Irrigated Wheat (Triticum aestivum L.) Traits Effects on Potential Yield under Current and Future Climates in Iran

Wheat (Triticum aestivum L.) known as a main crop in Iran. It is the main source of calories and protein which directly provides 37 percent of the food calories and 40 percent of daily protein for people in Iran. Breeding to produce new cultivars is always an important way to increase crops yield. New cultivars breeding is a very complex process because there is an interaction between climate and genotype and the time is limited to produce new cultivars adapted to new climates. The target trait identification can accelerate new cultivar breeding process. The objectives of this study were to explore the potential benefit of irrigated wheat traits over the country to increase the yield.

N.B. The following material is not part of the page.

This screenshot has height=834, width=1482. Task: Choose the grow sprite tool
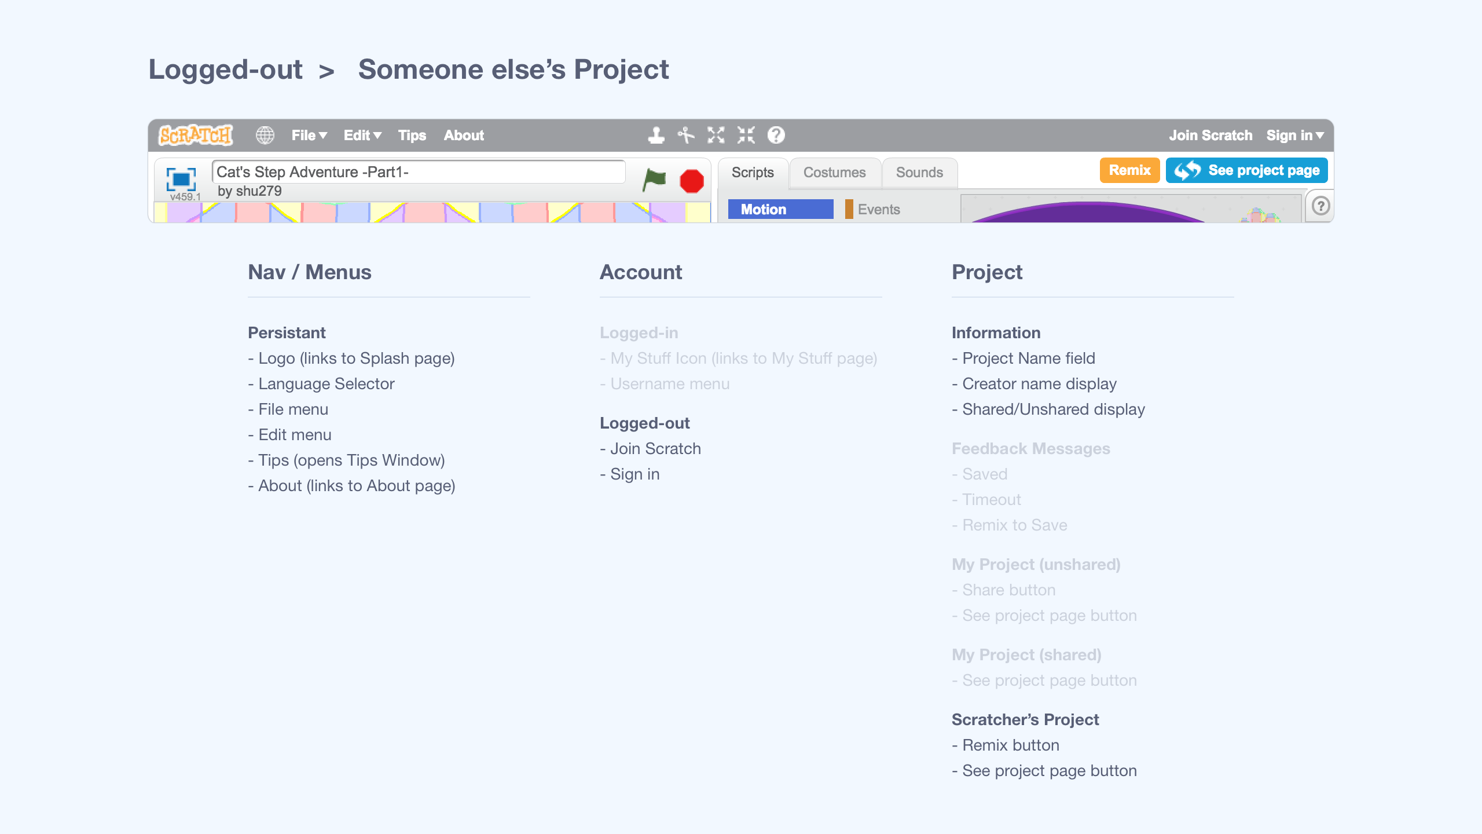tap(716, 135)
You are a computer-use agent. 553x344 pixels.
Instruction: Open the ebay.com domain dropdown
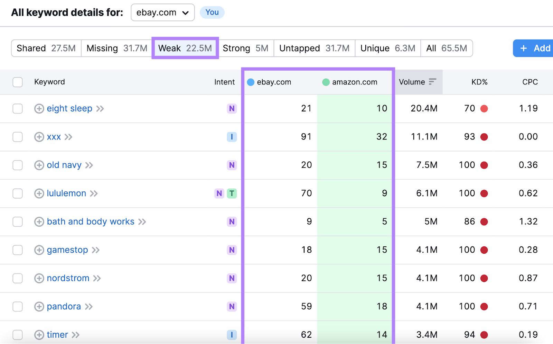[162, 12]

This study was performed at potential yield simulation using SSM-Wheat crop model to evaluate different traits impact on irrigated wheat potential yield in Iran. For this purpose, the protocol presented by Global Yield Gape Analysis (GYGA) was used to identify the same climate zones and the main weather stations for irrigated wheat in Iran. The potential yield of irrigated wheat was simulated by SSM-iCrop model for the area covered by each main weather stations. The average potential yield was calculated at the country level by scaling up the simulated results within the area covered by weather stations using the GYGA protocol. All the simulations and calculations were done for existing cultivars and for the cultivars with desired plant traits, identified in this study, under current and future climates. The effect of desired plant on potential yield was quantified by comparison of simulation results between existing cultivars and the cultivars with desired plan traits. Future climate (2055) scenario were created for the sites using the baseline 1986-2005 and the projections for delta mean air temperature (and precipitation) which is the difference between the future air temperature (and precipitation) and baseline air temperature (and precipitation). Deltas of air temperature and precipitation were obtained from the international panel on climate change report which it used 42 GCM model outputs under RCP4.5 climate change scenario to calculate them.

In this study, the effect of increasing and decreasing of biological days from tillering to stem elongation, biological days from anthesis to philological maturity, the rate of canopy development and radiation use efficiency on irrigated wheat potential yield were evaluated. Increasing biological days from anthesis to philological maturity increased the potential yield in all the regions under current (15.3 %) and future climates (16.8%). The potential yield gain from increasing radiation use efficiency was 14.7% under current climate and 13.7% under future climate. The effect of decreasing biological days from tillering to stem elongation, biological days from anthesis to philological maturity, the rate of canopy development and radiation use efficiency on the potential yield were negative. Monpara (2011) reported that increasing duration of grain filling period was an effective trait to increase wheat yield in India. Yang et al. (2008) demonstrated that the yield of rice increased with increasing cumulative radiation receiving during grain filling period. There was positive correlation between cumulative radiation receiving during grain filling and grain filling duration. With longer stay green duration, the potential yield of wheat increased thereby raising photosynthesis during wheat grain filling period (Spano et al., 2003).

Increasing radiation use efficiency positive effect on potential yield in the regions with warmer climate was higher than the region with lower average temperature over the year. Increasing radiation use efficiency had negative effect on potential yield in some cooler regions. Increasing biological days from tillering to stem elongation just had positive effect on potential yield in the region with warmer climate and its effect was negative in the regions with cool climate. The faster canopy development had no significant effect on potential yield.